▶ _Listed entries_:
**********
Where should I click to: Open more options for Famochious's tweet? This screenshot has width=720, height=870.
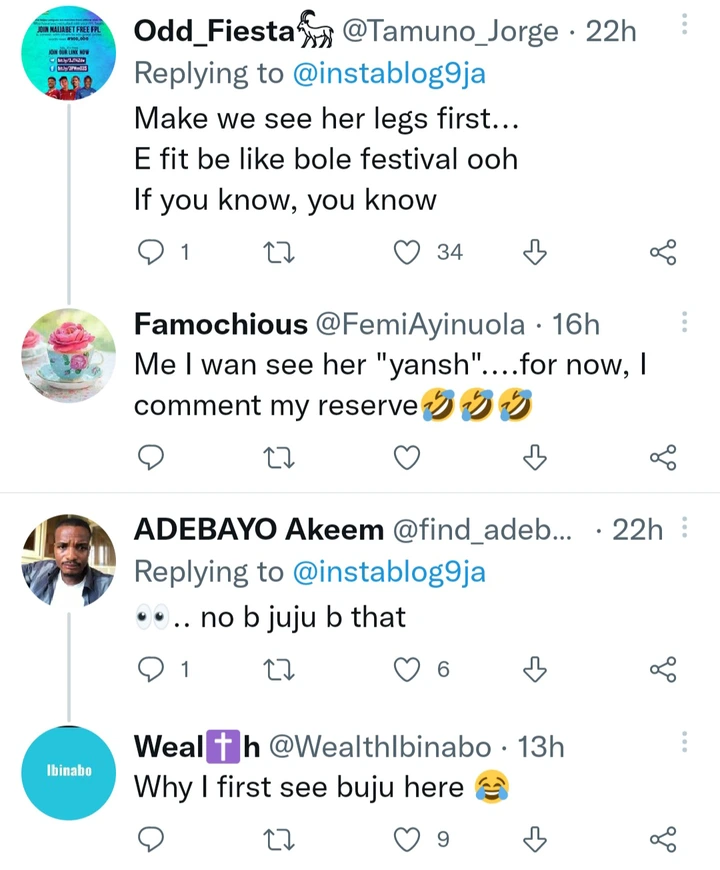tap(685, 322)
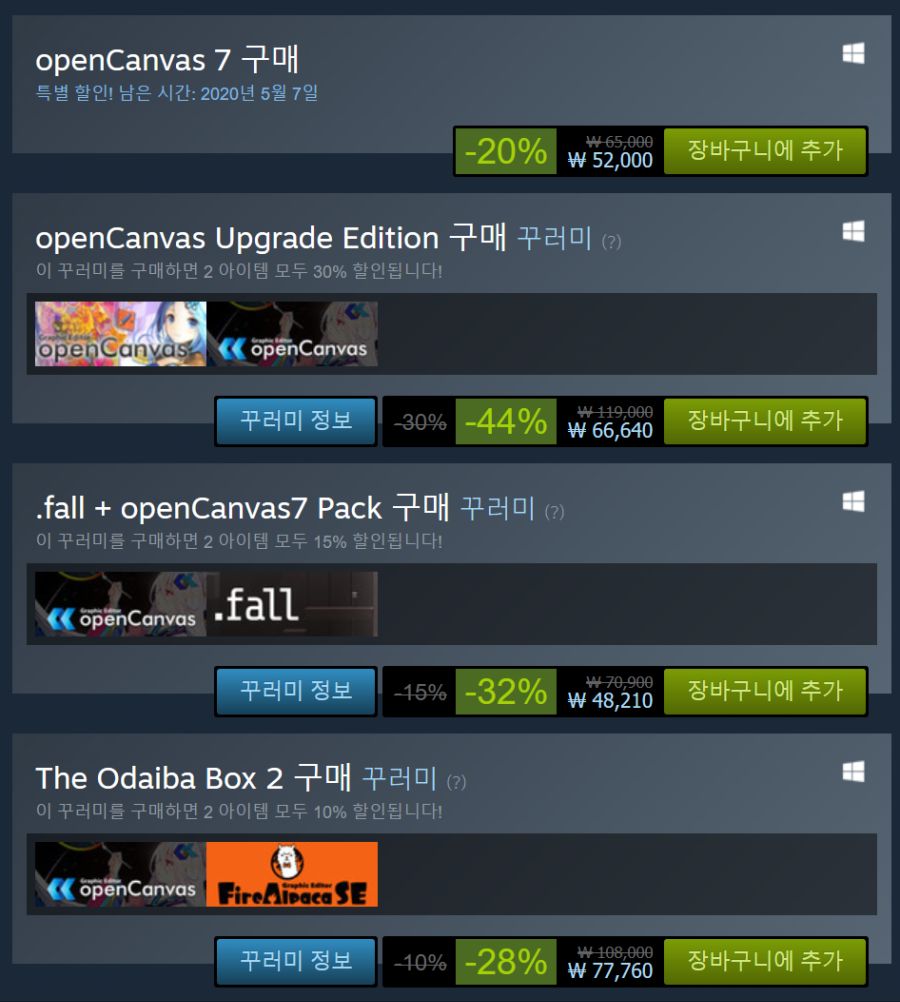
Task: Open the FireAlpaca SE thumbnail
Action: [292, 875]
**********
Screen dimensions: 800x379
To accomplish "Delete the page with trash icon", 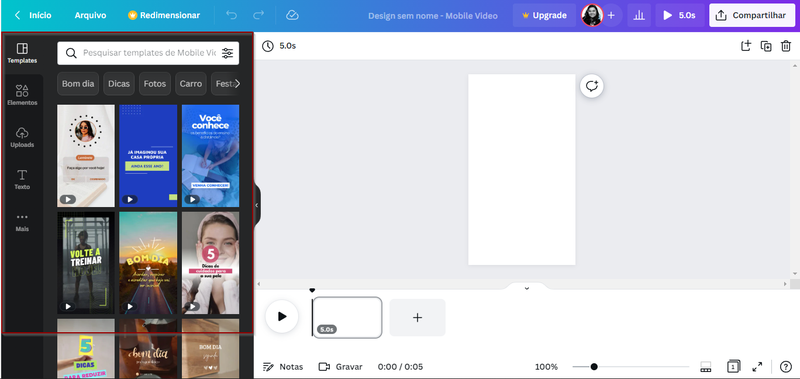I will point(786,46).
**********
▶ _To do_:
Render the data as a JSON list of strings, one string per line and blank lines omitted, beginning at the line that contains "Where should I" and ending after the line that contains "Action: [292, 875]". Omit the pictures from your answer.

▶ _Solution below_:
[
  "Where should I click to: Open more options for Famochious's tweet? This screenshot has width=720, height=870.",
  "tap(685, 322)",
  "Task: Open the FireAlpaca SE thumbnail",
  "Action: [292, 875]"
]